- Assignment: In the entries that follow, the line with "You are a computer-use agent." opens the range and the line with "Instruction: Click the" closes it; repeat that range exactly, both lines included.

- Data to examine:
==*==
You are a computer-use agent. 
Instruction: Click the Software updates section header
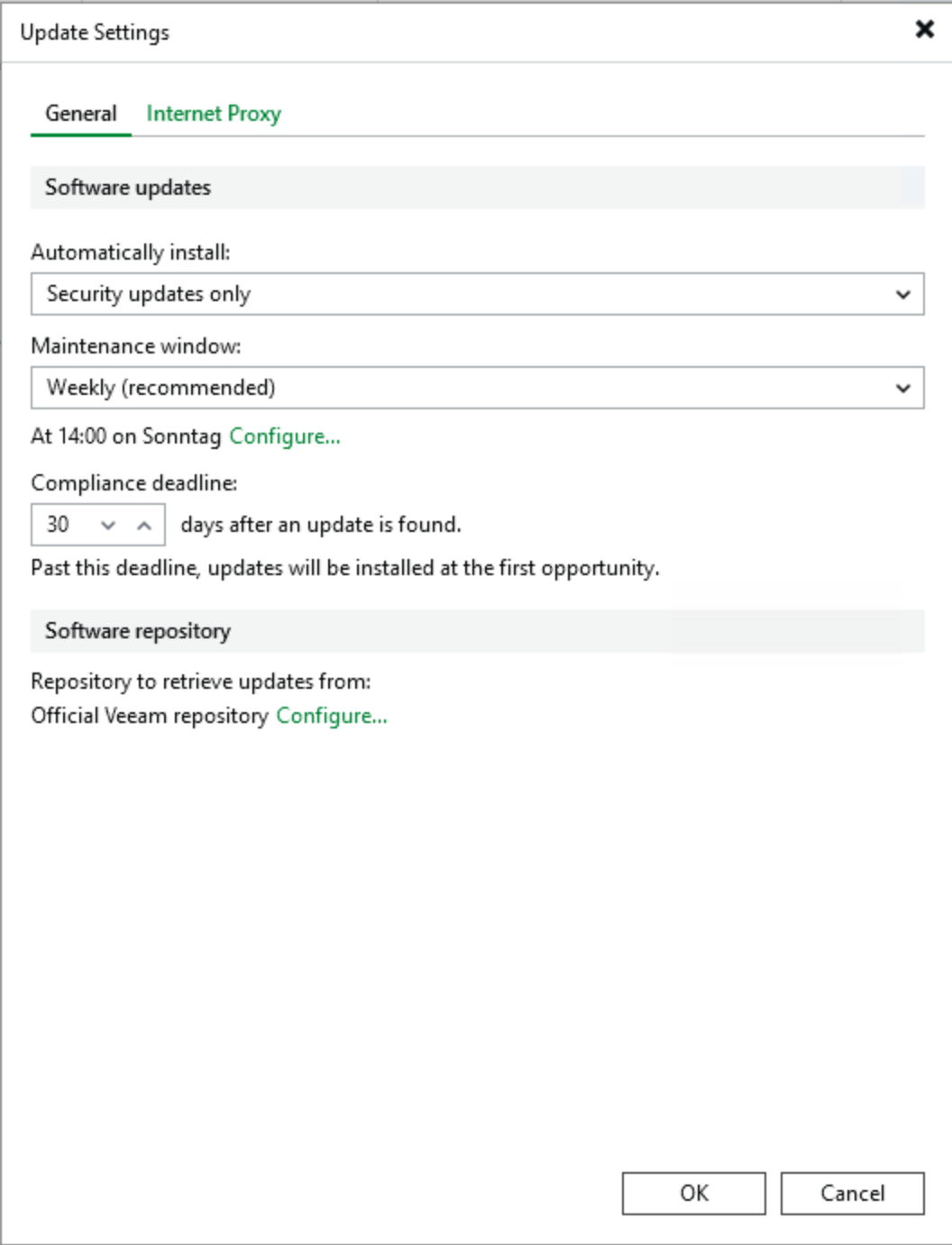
==*==
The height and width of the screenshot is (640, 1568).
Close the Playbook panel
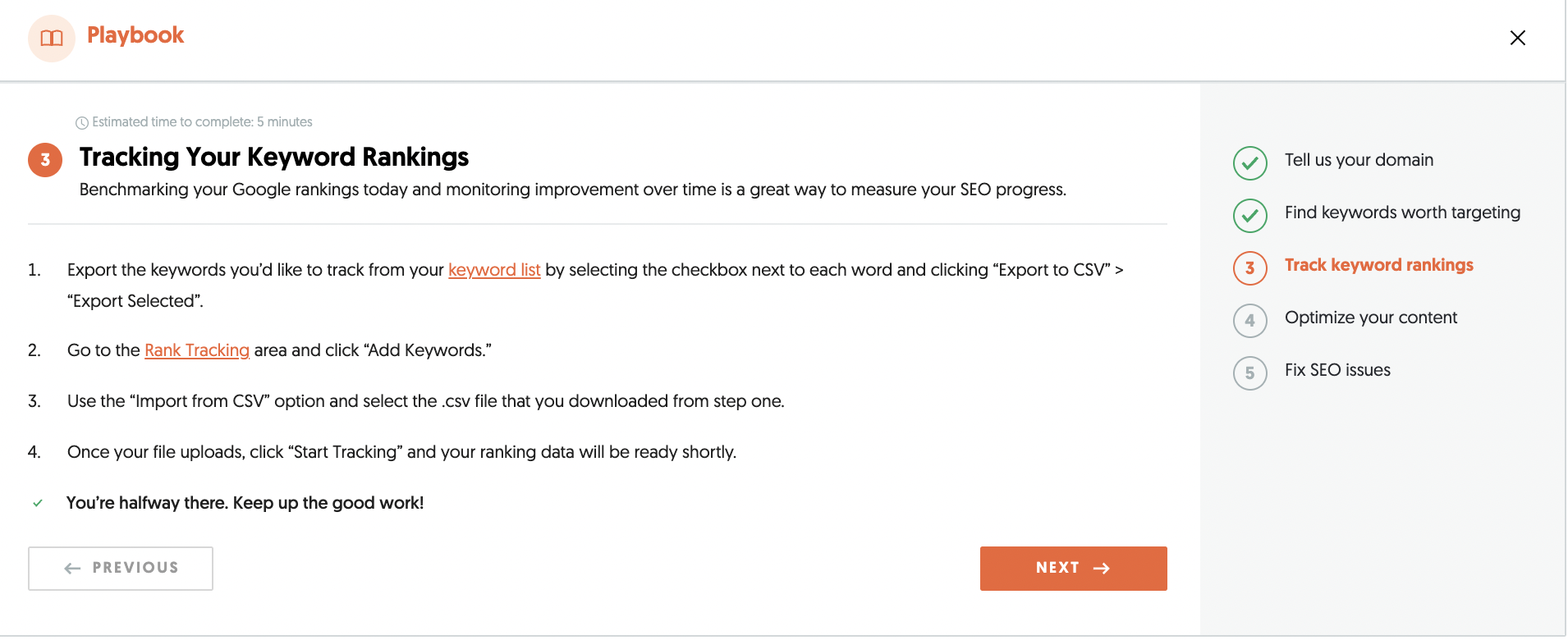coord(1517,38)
==*==
- Solved problem:
You are a computer-use agent. 
Instruction: Click the Software updates section header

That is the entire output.